--- SOURCE MATERIAL Enclosed Below ---

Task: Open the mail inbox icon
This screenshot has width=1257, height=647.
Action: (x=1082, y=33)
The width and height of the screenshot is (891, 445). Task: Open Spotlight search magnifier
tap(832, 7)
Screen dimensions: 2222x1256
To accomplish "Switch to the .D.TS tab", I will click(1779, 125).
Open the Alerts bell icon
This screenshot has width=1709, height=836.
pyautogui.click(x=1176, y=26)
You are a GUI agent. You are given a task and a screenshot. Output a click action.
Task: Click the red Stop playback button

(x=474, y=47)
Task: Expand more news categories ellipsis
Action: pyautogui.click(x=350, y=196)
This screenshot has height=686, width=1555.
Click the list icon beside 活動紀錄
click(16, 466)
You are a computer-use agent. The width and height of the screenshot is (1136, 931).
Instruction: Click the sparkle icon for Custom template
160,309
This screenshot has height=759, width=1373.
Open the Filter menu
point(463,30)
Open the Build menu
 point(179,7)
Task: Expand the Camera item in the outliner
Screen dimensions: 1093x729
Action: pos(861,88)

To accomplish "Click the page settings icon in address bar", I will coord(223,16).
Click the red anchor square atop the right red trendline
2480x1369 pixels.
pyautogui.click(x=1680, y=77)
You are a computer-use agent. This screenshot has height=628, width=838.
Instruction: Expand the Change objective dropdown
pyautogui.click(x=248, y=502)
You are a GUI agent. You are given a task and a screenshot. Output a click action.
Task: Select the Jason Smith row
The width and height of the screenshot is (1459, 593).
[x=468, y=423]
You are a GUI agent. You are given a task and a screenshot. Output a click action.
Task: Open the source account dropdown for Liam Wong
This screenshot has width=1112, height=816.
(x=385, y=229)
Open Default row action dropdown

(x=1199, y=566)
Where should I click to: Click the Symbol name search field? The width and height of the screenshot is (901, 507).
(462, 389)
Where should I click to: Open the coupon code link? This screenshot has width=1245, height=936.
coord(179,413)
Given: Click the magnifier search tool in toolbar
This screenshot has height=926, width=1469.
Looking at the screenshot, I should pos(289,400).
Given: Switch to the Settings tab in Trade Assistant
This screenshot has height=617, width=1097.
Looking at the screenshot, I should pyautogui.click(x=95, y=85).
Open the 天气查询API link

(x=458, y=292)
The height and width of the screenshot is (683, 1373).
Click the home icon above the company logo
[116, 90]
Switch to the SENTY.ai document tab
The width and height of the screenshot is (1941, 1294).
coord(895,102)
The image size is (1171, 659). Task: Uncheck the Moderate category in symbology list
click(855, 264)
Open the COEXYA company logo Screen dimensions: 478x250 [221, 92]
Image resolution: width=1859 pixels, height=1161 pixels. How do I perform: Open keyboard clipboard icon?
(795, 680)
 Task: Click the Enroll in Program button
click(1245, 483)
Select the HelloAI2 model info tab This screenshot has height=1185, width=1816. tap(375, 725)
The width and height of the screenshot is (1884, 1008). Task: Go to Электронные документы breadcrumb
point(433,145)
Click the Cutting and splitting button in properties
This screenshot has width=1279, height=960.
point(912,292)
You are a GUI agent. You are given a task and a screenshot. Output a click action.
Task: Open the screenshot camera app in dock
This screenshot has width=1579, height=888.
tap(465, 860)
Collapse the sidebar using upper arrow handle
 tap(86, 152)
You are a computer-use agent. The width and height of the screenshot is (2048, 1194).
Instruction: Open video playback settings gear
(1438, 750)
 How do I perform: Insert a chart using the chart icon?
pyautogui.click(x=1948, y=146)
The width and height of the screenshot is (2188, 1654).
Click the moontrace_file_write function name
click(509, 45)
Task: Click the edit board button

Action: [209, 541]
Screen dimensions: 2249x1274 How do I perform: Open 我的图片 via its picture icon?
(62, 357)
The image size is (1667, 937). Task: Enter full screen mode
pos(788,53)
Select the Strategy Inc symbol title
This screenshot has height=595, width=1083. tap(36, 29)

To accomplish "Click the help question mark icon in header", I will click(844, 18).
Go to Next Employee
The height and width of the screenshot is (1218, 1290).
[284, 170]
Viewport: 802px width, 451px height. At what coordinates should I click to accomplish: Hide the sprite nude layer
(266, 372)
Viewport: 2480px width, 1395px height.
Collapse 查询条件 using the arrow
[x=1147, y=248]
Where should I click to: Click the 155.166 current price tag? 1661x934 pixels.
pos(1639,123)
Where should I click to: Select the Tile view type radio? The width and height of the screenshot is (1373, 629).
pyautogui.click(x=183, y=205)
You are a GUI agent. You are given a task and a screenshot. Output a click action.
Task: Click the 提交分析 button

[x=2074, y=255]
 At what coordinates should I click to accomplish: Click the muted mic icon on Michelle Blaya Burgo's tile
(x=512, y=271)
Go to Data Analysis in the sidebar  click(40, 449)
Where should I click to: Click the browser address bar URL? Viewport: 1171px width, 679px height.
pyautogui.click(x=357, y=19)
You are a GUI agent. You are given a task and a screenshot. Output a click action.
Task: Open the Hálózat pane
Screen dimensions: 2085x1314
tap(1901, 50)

--- End of Enclosed SOURCE MATERIAL ---

» THE TASK: Reproduce all the data exactly. Include every line.

» TASK RESULT:
Task: Open the mail inbox icon
This screenshot has width=1257, height=647.
Action: (x=1082, y=33)
The width and height of the screenshot is (891, 445). Task: Open Spotlight search magnifier
tap(832, 7)
Screen dimensions: 2222x1256
To accomplish "Switch to the .D.TS tab", I will click(1779, 125).
Open the Alerts bell icon
This screenshot has width=1709, height=836.
pyautogui.click(x=1176, y=26)
You are a GUI agent. You are given a task and a screenshot. Output a click action.
Task: Click the red Stop playback button

(x=474, y=47)
Task: Expand more news categories ellipsis
Action: pyautogui.click(x=350, y=196)
This screenshot has height=686, width=1555.
Click the list icon beside 活動紀錄
click(16, 466)
You are a computer-use agent. The width and height of the screenshot is (1136, 931).
Instruction: Click the sparkle icon for Custom template
160,309
This screenshot has height=759, width=1373.
Open the Filter menu
point(463,30)
Open the Build menu
 point(179,7)
Task: Expand the Camera item in the outliner
Screen dimensions: 1093x729
Action: pos(861,88)

To accomplish "Click the page settings icon in address bar", I will coord(223,16).
Click the red anchor square atop the right red trendline
2480x1369 pixels.
pyautogui.click(x=1680, y=77)
You are a computer-use agent. This screenshot has height=628, width=838.
Instruction: Expand the Change objective dropdown
pyautogui.click(x=248, y=502)
You are a GUI agent. You are given a task and a screenshot. Output a click action.
Task: Select the Jason Smith row
The width and height of the screenshot is (1459, 593).
[x=468, y=423]
You are a GUI agent. You are given a task and a screenshot. Output a click action.
Task: Open the source account dropdown for Liam Wong
This screenshot has width=1112, height=816.
(x=385, y=229)
Open Default row action dropdown

(x=1199, y=566)
Where should I click to: Click the Symbol name search field? The width and height of the screenshot is (901, 507).
(462, 389)
Where should I click to: Open the coupon code link? This screenshot has width=1245, height=936.
coord(179,413)
Given: Click the magnifier search tool in toolbar
This screenshot has height=926, width=1469.
Looking at the screenshot, I should pos(289,400).
Given: Switch to the Settings tab in Trade Assistant
This screenshot has height=617, width=1097.
Looking at the screenshot, I should pyautogui.click(x=95, y=85).
Open the 天气查询API link

(x=458, y=292)
The height and width of the screenshot is (683, 1373).
Click the home icon above the company logo
[116, 90]
Switch to the SENTY.ai document tab
The width and height of the screenshot is (1941, 1294).
coord(895,102)
The image size is (1171, 659). Task: Uncheck the Moderate category in symbology list
click(855, 264)
Open the COEXYA company logo Screen dimensions: 478x250 [221, 92]
Image resolution: width=1859 pixels, height=1161 pixels. How do I perform: Open keyboard clipboard icon?
(795, 680)
 Task: Click the Enroll in Program button
click(1245, 483)
Select the HelloAI2 model info tab This screenshot has height=1185, width=1816. tap(375, 725)
The width and height of the screenshot is (1884, 1008). Task: Go to Электронные документы breadcrumb
point(433,145)
Click the Cutting and splitting button in properties
This screenshot has width=1279, height=960.
point(912,292)
You are a GUI agent. You are given a task and a screenshot. Output a click action.
Task: Open the screenshot camera app in dock
This screenshot has width=1579, height=888.
tap(465, 860)
Collapse the sidebar using upper arrow handle
 tap(86, 152)
You are a computer-use agent. The width and height of the screenshot is (2048, 1194).
Instruction: Open video playback settings gear
(1438, 750)
 How do I perform: Insert a chart using the chart icon?
pyautogui.click(x=1948, y=146)
The width and height of the screenshot is (2188, 1654).
Click the moontrace_file_write function name
click(509, 45)
Task: Click the edit board button

Action: [209, 541]
Screen dimensions: 2249x1274 How do I perform: Open 我的图片 via its picture icon?
(62, 357)
The image size is (1667, 937). Task: Enter full screen mode
pos(788,53)
Select the Strategy Inc symbol title
This screenshot has height=595, width=1083. tap(36, 29)

To accomplish "Click the help question mark icon in header", I will click(844, 18).
Go to Next Employee
The height and width of the screenshot is (1218, 1290).
[284, 170]
Viewport: 802px width, 451px height. At what coordinates should I click to accomplish: Hide the sprite nude layer
(266, 372)
Viewport: 2480px width, 1395px height.
Collapse 查询条件 using the arrow
[x=1147, y=248]
Where should I click to: Click the 155.166 current price tag? 1661x934 pixels.
pos(1639,123)
Where should I click to: Select the Tile view type radio? The width and height of the screenshot is (1373, 629).
pyautogui.click(x=183, y=205)
You are a GUI agent. You are given a task and a screenshot. Output a click action.
Task: Click the 提交分析 button

[x=2074, y=255]
 At what coordinates should I click to accomplish: Click the muted mic icon on Michelle Blaya Burgo's tile
(x=512, y=271)
Go to Data Analysis in the sidebar  click(40, 449)
Where should I click to: Click the browser address bar URL? Viewport: 1171px width, 679px height.
pyautogui.click(x=357, y=19)
You are a GUI agent. You are given a task and a screenshot. Output a click action.
Task: Open the Hálózat pane
Screen dimensions: 2085x1314
tap(1901, 50)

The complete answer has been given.